The Blog

  • May 5, 2009
  • NetSuite: Game on

    I had been skeptical of the on-demand ERP market for several reasons; the biggest is that ERP is a very different animal than CRM.  You can sequester CRM in the front office where most processes have been manual until recently and if something goes wrong with CRM you can always fall back.  The same is not true of ERP.  As we have seen again and again in the last several decades, if ERP doesn’t work or doesn’t install cleanly, you will need to change your name and move to Texas.

    So in ERP the idea of providing it on-demand somehow looks like adding a layer of complexity rather than taking one away as is the case with CRM.  All that may be changing now as NetSuite appears to have gotten its game on.  The company offers a soup to nuts array of ERP, CRM and eCommerce delivered on-demand and after some early stumbles — and despite the recession — appears to be pulling itself together very nicely.

    From my vantage point, it appears that one of the big success factors is that the company is doing a better job of picking its customers.  When it was founded as NetLedger, the company had a decided bias toward the SMB market.  And while the executives might still point to that virtue the financial reports show a move up market to a place where customers are big enough to have staffs that can take on an ERP implementation and where budgets have enough room for the training and services necessary for success.

    NetSuite also has taken on the cloud computing trend with gusto and though they are much smaller than Salesforce.com, they have aggressively gone in for a culture of building and customizing within their tool set.  They have also brought to market several industry tuned versions of their whole product line.

    Yesterday, NetSuite announced its Q1 2009 numbers and they were good overall though the street will be expecting more soon.  Q1 is the second quarter in which NetSuite declared a non-GAAP profit though by GAAP standards they are still manufacturing red ink, but that’s improving.  There was a respectable revenue increase (up 22% to $41.6 million) and an eye-popping 542% sequential increase in non-GAAP operating income.

    To be fair, these are not the kinds of numbers that make you a household name but given the state of the marketplace, the economy and the time in its life-cycle, you have to tip your hat to Zach Nelson and his team for going strong.

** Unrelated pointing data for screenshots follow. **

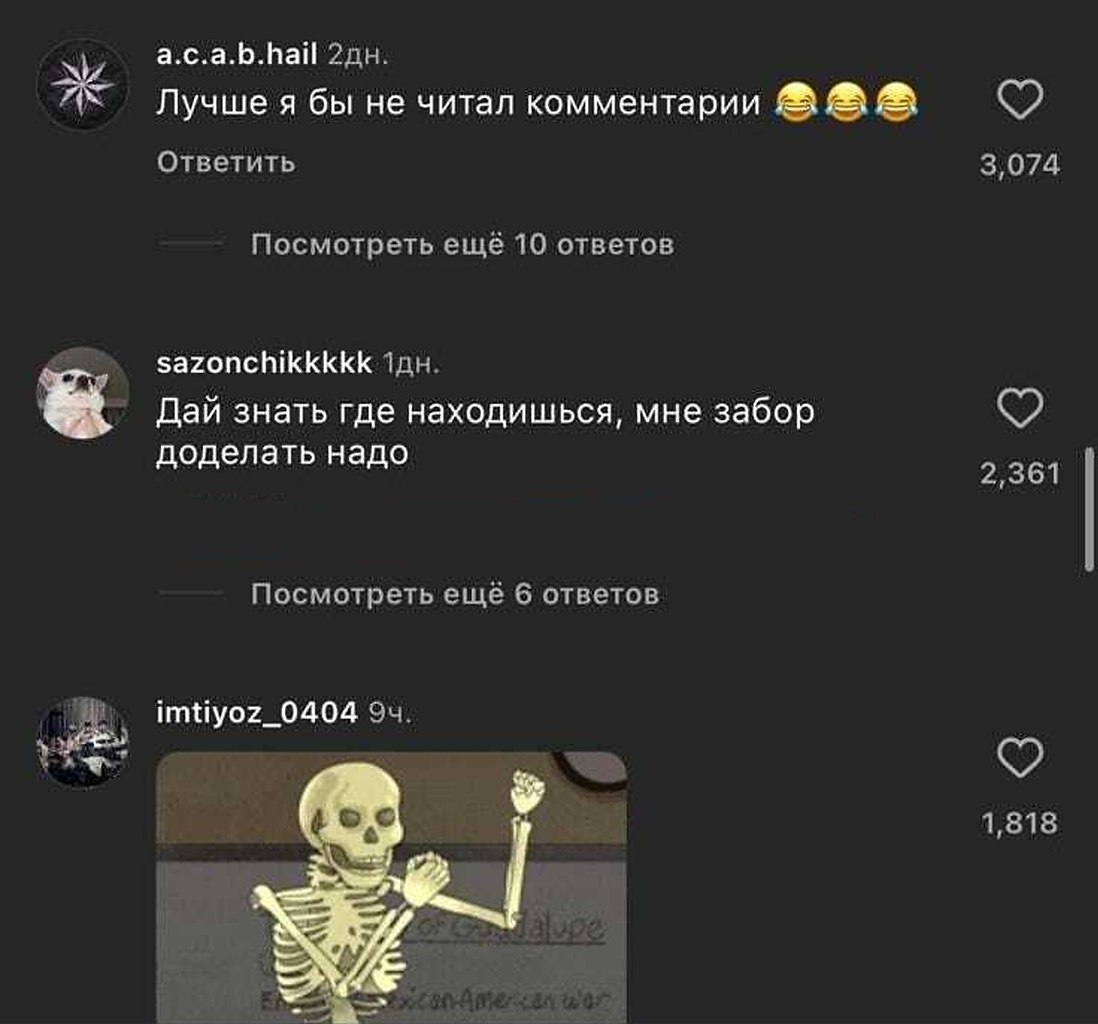This screenshot has height=1024, width=1098.
Task: Like sazonchikkkkk's comment with heart icon
Action: [1020, 408]
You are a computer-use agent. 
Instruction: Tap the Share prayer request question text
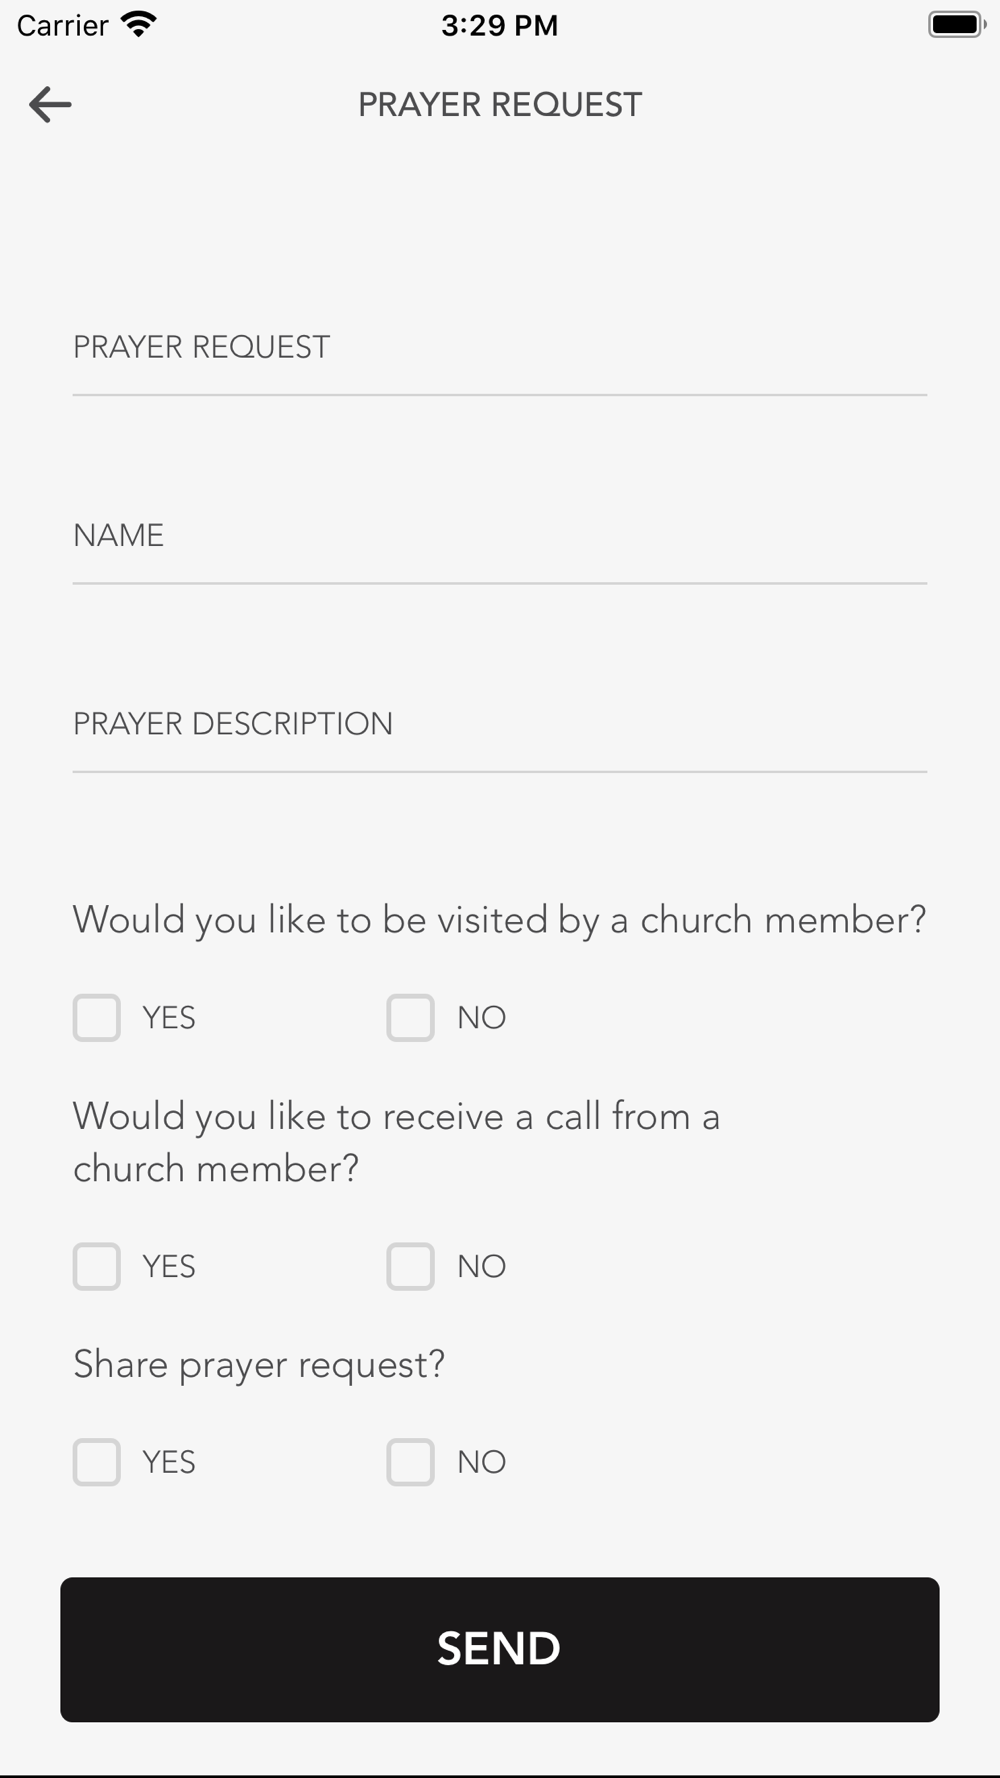pyautogui.click(x=259, y=1365)
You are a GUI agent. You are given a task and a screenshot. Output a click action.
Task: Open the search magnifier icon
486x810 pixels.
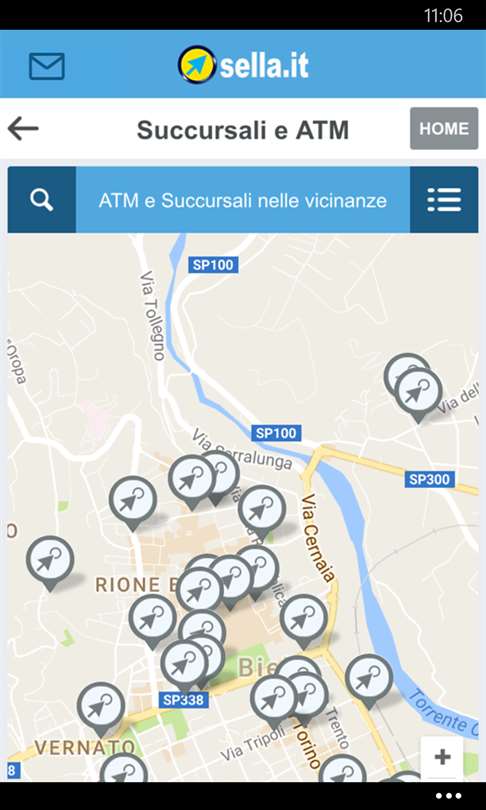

    Actually, you need to tip your cap to Larry Ellison too, if you want to.  It’s Larry’s company and his imprimatur is all over it.  The idea of a suite of end-to-end products and the move to take things up market are two strong indicators of Ellison’s approach. 

    What’s especially interesting to me is that Ellison has put so much into building a mini-replica of Oracle’s applications suite approach for the SaaS market with NetSuite.  If I didn’t know better, and who says I do?, I would say that NetSuite is an attempt to build an applications business on-demand that could some day be the obvious transitional choice for thousands of Oracle application customers who finally get the on-demand religion. 

    NetSuite is a public company with Ellison as the principal shareholder and the day could come when Oracle absorbs NetSuite and operates two divisions, one for the database and one for the applications.  That’s not very different from the way things are but it does offer the benefit of building up a new applications division that is based on on-demand computing while keeping the on-premise business humming until the time is right.

    Time and circumstance will tell if my thoughts are even remotely in line with what is really in the offing.  For the time being, NetSuite is on schedule to make money and prove its mettle as a free standing company.  They’re moving up market and bringing out the kind of additional functionality they would need to become part of a more elaborate plan. 

    The people are nice too and they’re fun to watch.